▸ **Directions for this task**:
Filter the listing below, copying every line that holds the string "should". Matching is case-sensitive.

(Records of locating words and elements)
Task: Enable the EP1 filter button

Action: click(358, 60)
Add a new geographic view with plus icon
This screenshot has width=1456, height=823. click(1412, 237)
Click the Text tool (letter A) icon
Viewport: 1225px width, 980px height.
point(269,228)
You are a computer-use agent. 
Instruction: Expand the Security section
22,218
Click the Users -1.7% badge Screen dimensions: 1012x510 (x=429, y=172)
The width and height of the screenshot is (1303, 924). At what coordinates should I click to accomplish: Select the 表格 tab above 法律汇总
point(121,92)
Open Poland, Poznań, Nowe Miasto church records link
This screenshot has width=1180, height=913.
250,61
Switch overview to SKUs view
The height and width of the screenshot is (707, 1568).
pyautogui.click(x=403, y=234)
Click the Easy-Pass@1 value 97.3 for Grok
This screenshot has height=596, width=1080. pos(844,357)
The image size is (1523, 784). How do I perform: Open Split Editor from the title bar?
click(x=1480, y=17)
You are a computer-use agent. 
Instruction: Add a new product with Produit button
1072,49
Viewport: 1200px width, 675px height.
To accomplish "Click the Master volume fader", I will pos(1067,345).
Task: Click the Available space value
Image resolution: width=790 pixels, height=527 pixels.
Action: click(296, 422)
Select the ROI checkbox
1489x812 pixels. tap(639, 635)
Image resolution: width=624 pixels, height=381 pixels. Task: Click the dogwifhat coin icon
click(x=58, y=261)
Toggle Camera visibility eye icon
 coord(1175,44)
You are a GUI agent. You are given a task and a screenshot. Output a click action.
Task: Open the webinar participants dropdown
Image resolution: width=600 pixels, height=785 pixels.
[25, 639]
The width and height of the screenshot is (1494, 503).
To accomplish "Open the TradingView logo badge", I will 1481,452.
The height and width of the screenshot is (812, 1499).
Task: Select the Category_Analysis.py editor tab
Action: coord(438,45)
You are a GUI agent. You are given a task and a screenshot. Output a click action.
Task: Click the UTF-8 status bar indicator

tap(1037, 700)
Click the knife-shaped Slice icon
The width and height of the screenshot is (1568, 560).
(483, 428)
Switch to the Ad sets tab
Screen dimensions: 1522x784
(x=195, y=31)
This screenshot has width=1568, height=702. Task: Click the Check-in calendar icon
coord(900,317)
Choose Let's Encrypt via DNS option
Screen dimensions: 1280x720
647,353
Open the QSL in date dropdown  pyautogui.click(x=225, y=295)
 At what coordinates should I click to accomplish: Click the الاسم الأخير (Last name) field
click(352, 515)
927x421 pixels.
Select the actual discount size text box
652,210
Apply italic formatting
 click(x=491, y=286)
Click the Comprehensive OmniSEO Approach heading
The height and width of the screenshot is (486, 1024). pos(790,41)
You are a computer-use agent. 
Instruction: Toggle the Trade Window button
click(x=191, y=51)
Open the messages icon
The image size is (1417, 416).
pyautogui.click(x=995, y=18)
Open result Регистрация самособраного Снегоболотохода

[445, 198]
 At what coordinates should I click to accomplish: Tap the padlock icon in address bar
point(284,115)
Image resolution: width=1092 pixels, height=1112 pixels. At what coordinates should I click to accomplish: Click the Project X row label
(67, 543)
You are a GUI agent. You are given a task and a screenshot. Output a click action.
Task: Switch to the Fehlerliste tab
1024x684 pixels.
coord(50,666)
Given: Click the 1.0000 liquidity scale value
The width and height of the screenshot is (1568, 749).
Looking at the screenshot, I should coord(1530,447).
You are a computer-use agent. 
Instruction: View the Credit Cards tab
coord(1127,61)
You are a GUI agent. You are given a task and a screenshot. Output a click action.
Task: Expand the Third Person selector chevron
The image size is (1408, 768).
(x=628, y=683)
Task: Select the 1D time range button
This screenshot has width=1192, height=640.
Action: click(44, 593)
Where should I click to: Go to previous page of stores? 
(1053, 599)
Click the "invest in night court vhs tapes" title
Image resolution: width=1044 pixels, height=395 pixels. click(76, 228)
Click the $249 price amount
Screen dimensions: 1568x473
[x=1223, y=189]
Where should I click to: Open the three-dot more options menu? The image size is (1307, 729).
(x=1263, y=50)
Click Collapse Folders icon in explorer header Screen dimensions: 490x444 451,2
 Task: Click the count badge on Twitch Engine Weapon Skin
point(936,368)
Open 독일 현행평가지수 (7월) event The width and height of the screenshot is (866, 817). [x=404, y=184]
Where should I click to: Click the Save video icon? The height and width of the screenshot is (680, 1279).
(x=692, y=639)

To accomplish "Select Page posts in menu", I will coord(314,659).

▸ **Result for this exercise**:
The width and height of the screenshot is (1303, 924). At what coordinates should I click to accomplish: Select the 表格 tab above 法律汇总
 At what coordinates should I click to accomplish: Click the الاسم الأخير (Last name) field
 At what coordinates should I click to accomplish: Tap the padlock icon in address bar
Image resolution: width=1092 pixels, height=1112 pixels. At what coordinates should I click to accomplish: Click the Project X row label
Looking at the screenshot, I should coord(1530,447).
Where should I click to: Go to previous page of stores? 
Where should I click to: Open the three-dot more options menu? The image size is (1307, 729).
Where should I click to: Click the Save video icon? The height and width of the screenshot is (680, 1279).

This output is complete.